Horrified by escalating religious violence and alarmed by the Bush administrations faith-based initiatives, which make government money available to religious organizations, atheists are coming out of the closet -- and organizing.

Local groups "are springing up all over the place," said Ellen Johnson, president of American Atheists. Active groups have grown by about 90 percent over the past six years, she said.

In the past few years, groups affiliated with American Atheists have taken root in Walnut Creek, Berkeley, San Francisco, Davis, and Silicon Valley. East Bay Atheists has grown to more than 300 members.

California membership in the Freedom From Religion Foundation, a group of atheists and agnostics that monitors the separation of church and state, increased from 900 to 1,200 in one year. Nationally, it grew from 5,000 in 2004 to 6,400 members by the beginning of 2006, said co-founder Annie Laurie Gaylor.

Meetings and rallies, once the province of older folk, now include younger people with tattoos and dreadlocks. The Internet, radio spots during Al Franken's Air America radio show and campus groups are responsible, Johnson said.

"They don't have the baggage that someone my age does," Johnson said. "Atheism was such a dirty word -- associated with communism. Plus, this is a very scientific era. They are not afraid to say what they think."

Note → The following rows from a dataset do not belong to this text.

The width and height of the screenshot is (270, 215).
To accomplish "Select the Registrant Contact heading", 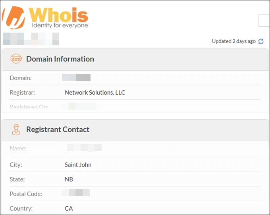I will [x=58, y=130].
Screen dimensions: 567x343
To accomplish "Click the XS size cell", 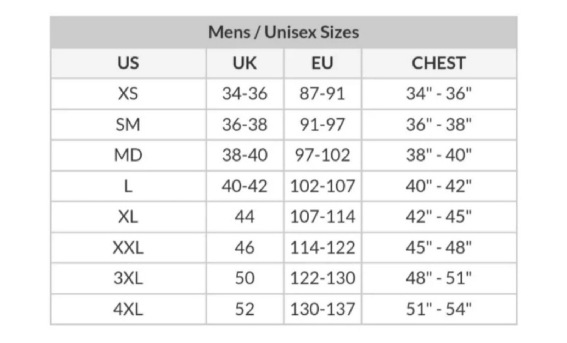I will [x=128, y=94].
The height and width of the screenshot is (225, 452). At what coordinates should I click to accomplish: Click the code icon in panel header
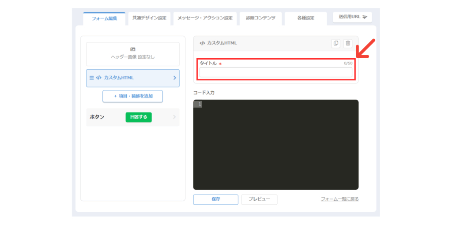click(x=202, y=43)
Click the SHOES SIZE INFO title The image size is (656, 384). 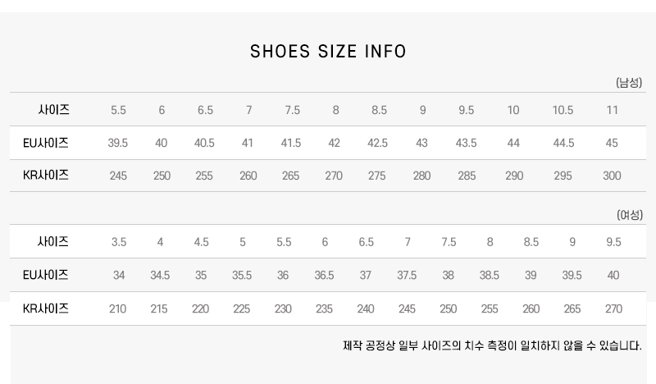(328, 52)

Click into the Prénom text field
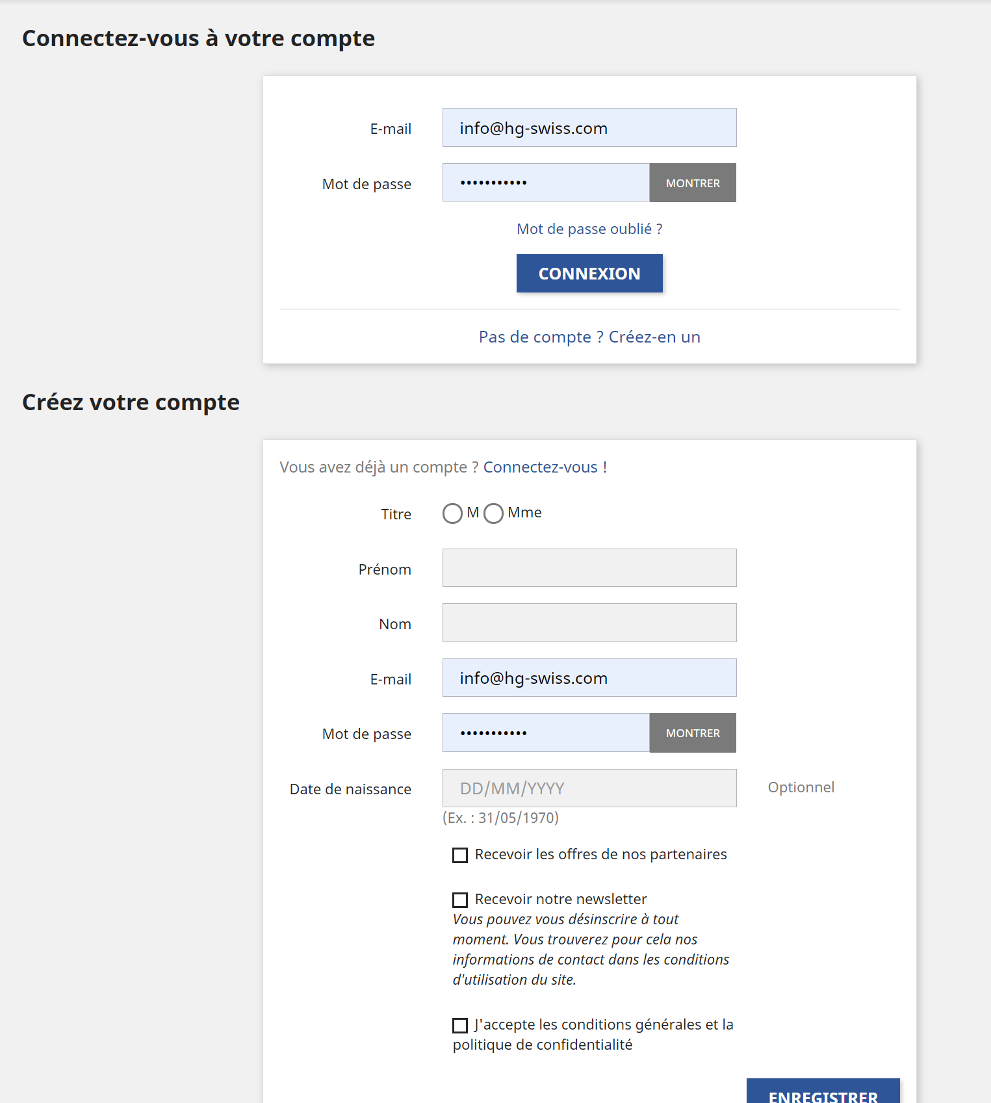tap(589, 567)
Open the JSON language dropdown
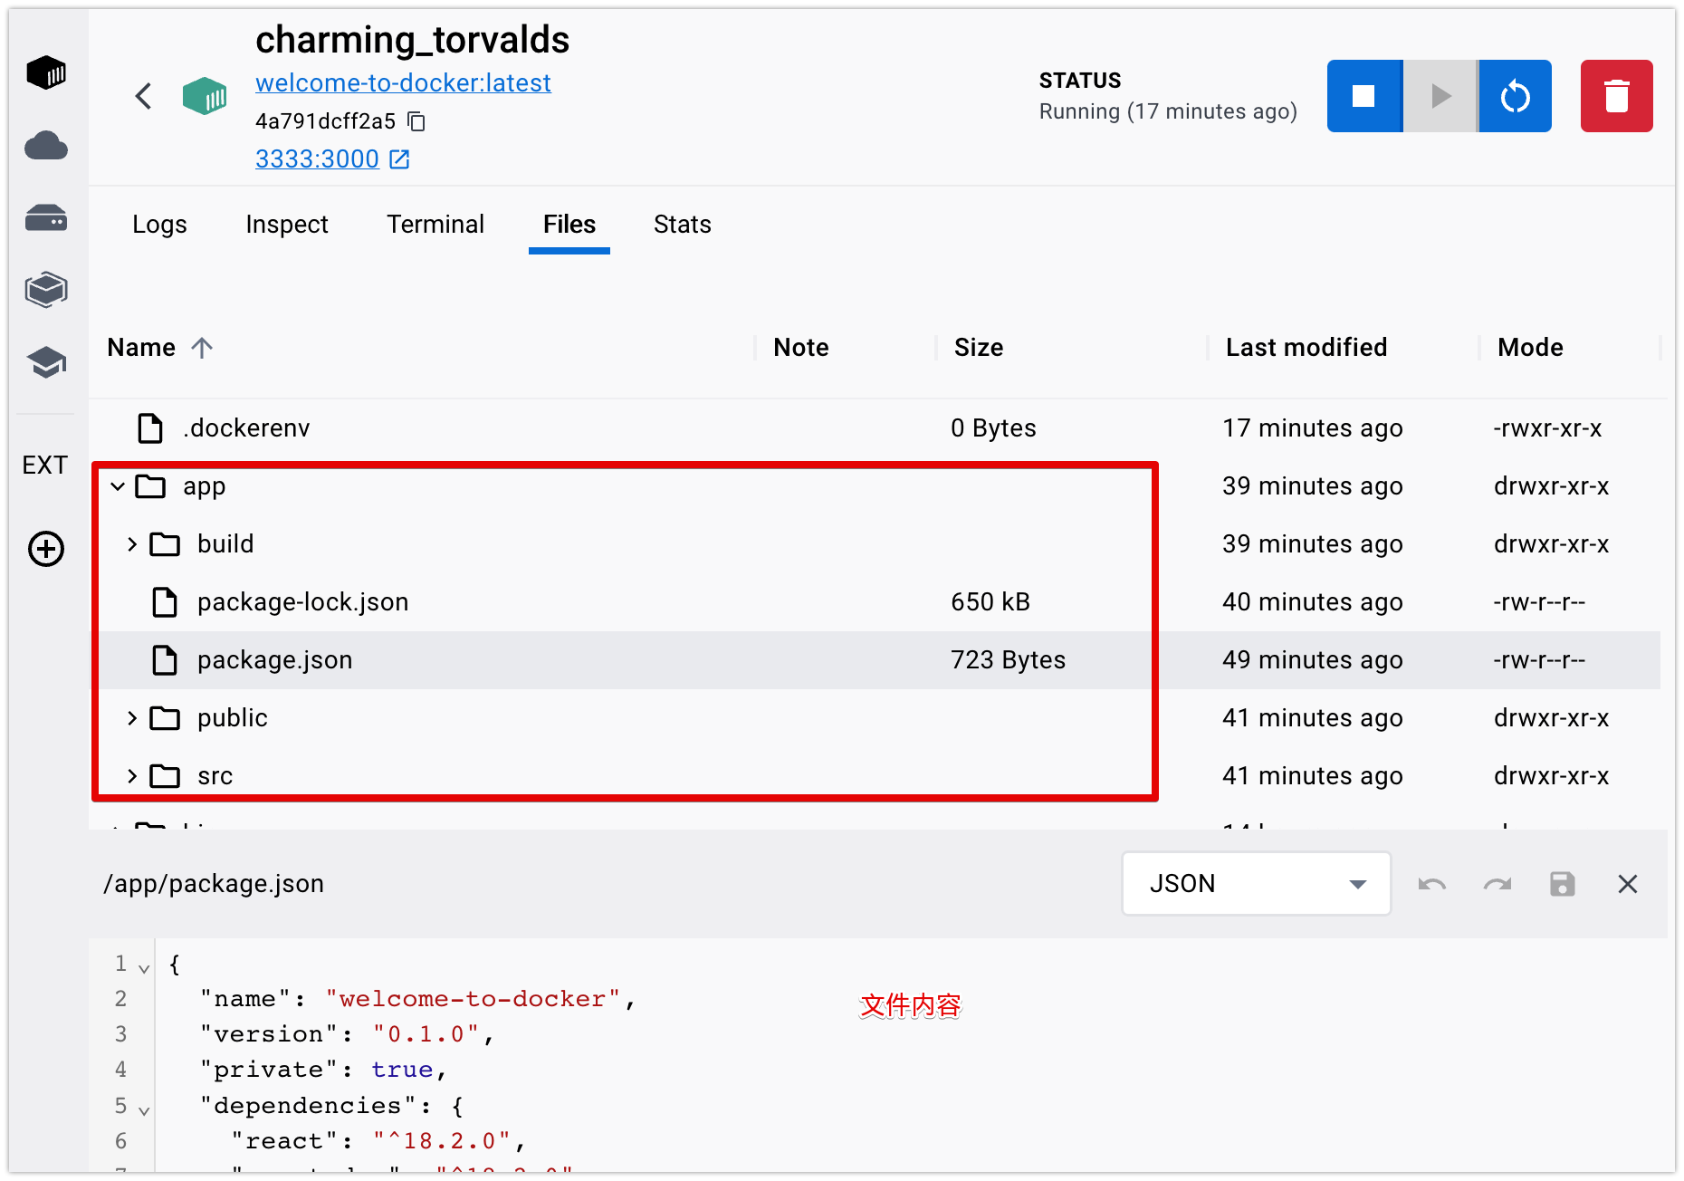1684x1181 pixels. (x=1256, y=884)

But atheism appears to be gaining ground as a belief, not just a wave of political activism by those who fear the wall between church and state is being disassembled."The God Delusion" by Richard Dawkins appeared at No. 5 and No. 23 on the Amazon.com bestseller list Sept. 20.

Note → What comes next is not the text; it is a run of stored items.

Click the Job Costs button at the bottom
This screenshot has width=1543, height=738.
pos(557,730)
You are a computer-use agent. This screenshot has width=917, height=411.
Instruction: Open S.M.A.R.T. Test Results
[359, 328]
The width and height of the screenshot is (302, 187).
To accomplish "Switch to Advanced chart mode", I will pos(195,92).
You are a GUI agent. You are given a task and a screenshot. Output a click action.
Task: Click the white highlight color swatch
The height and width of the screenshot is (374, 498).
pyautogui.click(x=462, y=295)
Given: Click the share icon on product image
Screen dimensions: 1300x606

"Our primary conviction is that there is only one world -- there is no supernatural world -- the world that is the subject of scientific investigation," he said. "We are focused, as the humanists are, on having our human potential increased in this world, rather than working everything out in the world to come."

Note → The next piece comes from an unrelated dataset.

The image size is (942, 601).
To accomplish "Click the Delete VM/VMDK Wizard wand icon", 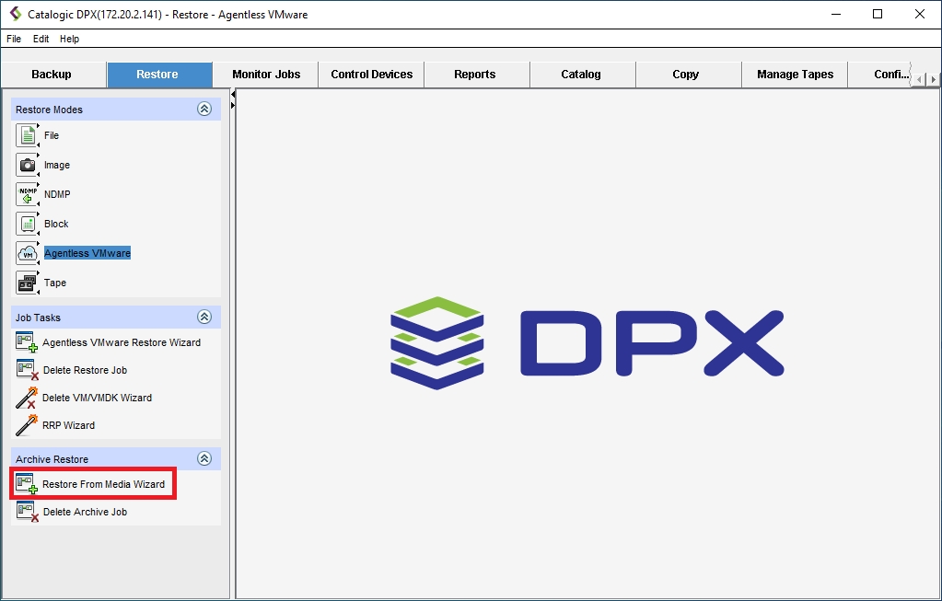I will point(27,398).
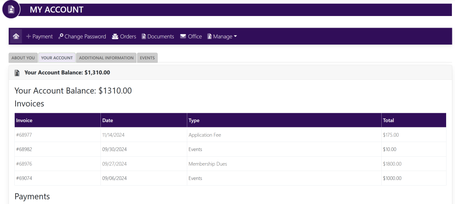
Task: Open the Additional Information tab
Action: [x=106, y=58]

Two UC Berkeley sociology professors found that the proportion of Americans with no religion doubled from 1990 to 1998, but has leveled out at 14 percent.

"We argue that . . . reflects a growing backlash against the role of organized religion," said Claude S. Fischer, one of the authors. "People on the political left have reacted against the organization of churches on the right. Their statement is a reaction: If that is what religion means, than I am not religious."

Studies suggest the surge in interest is more a wavelet than a tsunami. The Baylor University Institute Religion Survey, released Sept. 11, showed 10.8 percent of the nations population, or some 10 million Americans, do not adhere to some faith. The majority of the 1,721 respondents who were unaffiliated with a religion said they believe in some higher power.

On Oct. 6, many atheists will head to the Freedom From Religion Foundations convention in San Francisco to hear author Sam Harris ("The End of Faith") speak and to watch comic Julia Sweeney perform her solo opus "Letting Go of God."

The Foundation has brought 30 First Amendment lawsuits since 1977 and has more percolating through the courts. Among its victories: winning the first federal lawsuit challenging direct government funding of a faith-based agency.

Sept. 11, 2001 hammered home the dangers of religious fundamentalism for Larry Hicok of Berkeley, who describes the terror attack as an ultimate faith-based initiative.

Now he chairs East Bay Atheists, whose membership has been growing over the past five years.

One of the most recent developments to galvanize activists is the Public Expression of Religion Act, sponsored by U.S. Rep. John Hostettler, R-Ind.

The bill would deny attorneys fees and damages to those who successfully argue against violations of the church-state separation. The House Judiciary Committee passed on a party-line vote, Republicans for, Democrats opposed.

"There is no other time in American history where the wall between church and state was in such danger," Gaylor said. "We could be taking a faith-based case every day if we had the resources. This is the time to come out swinging."